INPUT RECORDS:

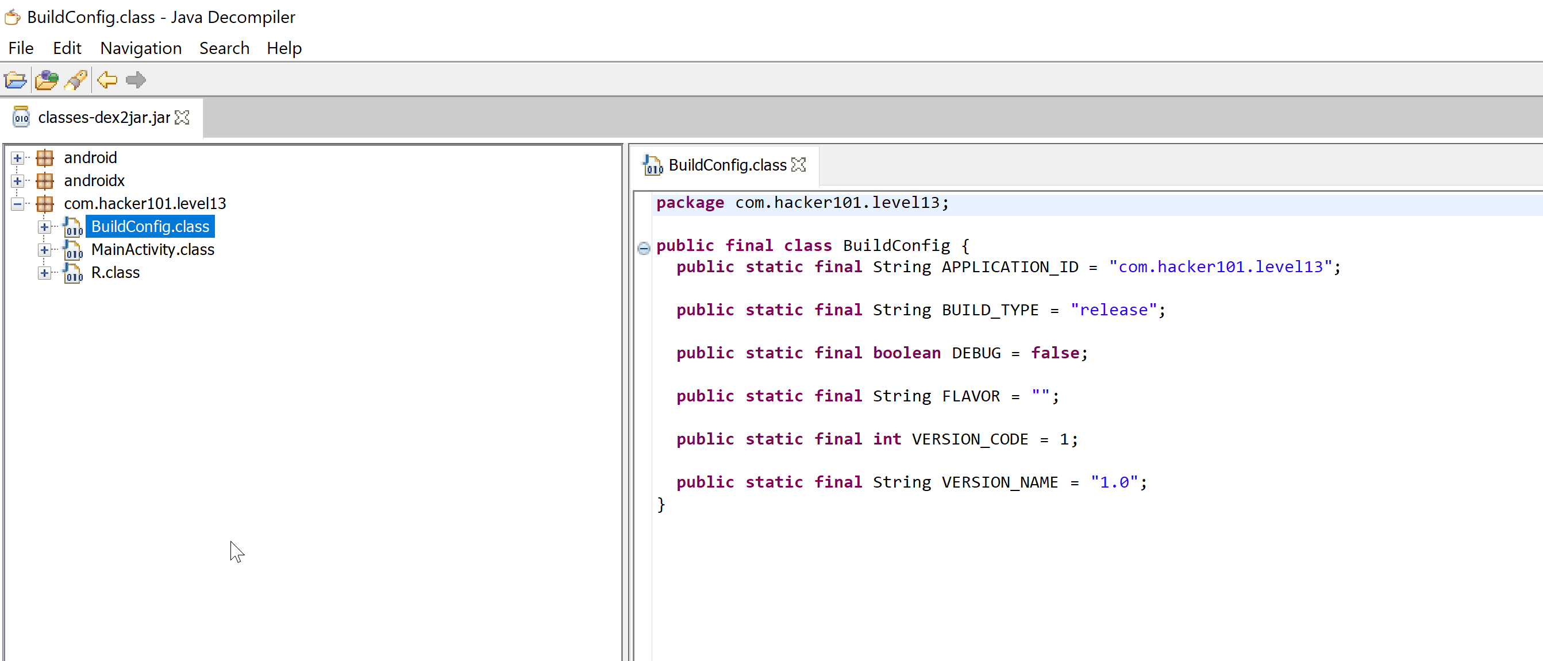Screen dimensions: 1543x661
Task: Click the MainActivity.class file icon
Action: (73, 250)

* * *

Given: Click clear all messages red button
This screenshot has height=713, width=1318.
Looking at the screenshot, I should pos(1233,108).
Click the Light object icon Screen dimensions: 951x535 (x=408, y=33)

==

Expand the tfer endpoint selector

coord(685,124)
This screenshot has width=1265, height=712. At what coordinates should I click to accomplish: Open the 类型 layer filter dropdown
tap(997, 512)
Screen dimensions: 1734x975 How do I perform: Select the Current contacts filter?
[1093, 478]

PROBLEM REQUIREMENTS: Could you transcribe the entries above word for word, from the line with "Given: Click clear all messages red button" down to the line with "Click the Light", keeping both?

WRITTEN SOLUTION:
Given: Click clear all messages red button
This screenshot has height=713, width=1318.
Looking at the screenshot, I should pos(1233,108).
Click the Light object icon Screen dimensions: 951x535 (x=408, y=33)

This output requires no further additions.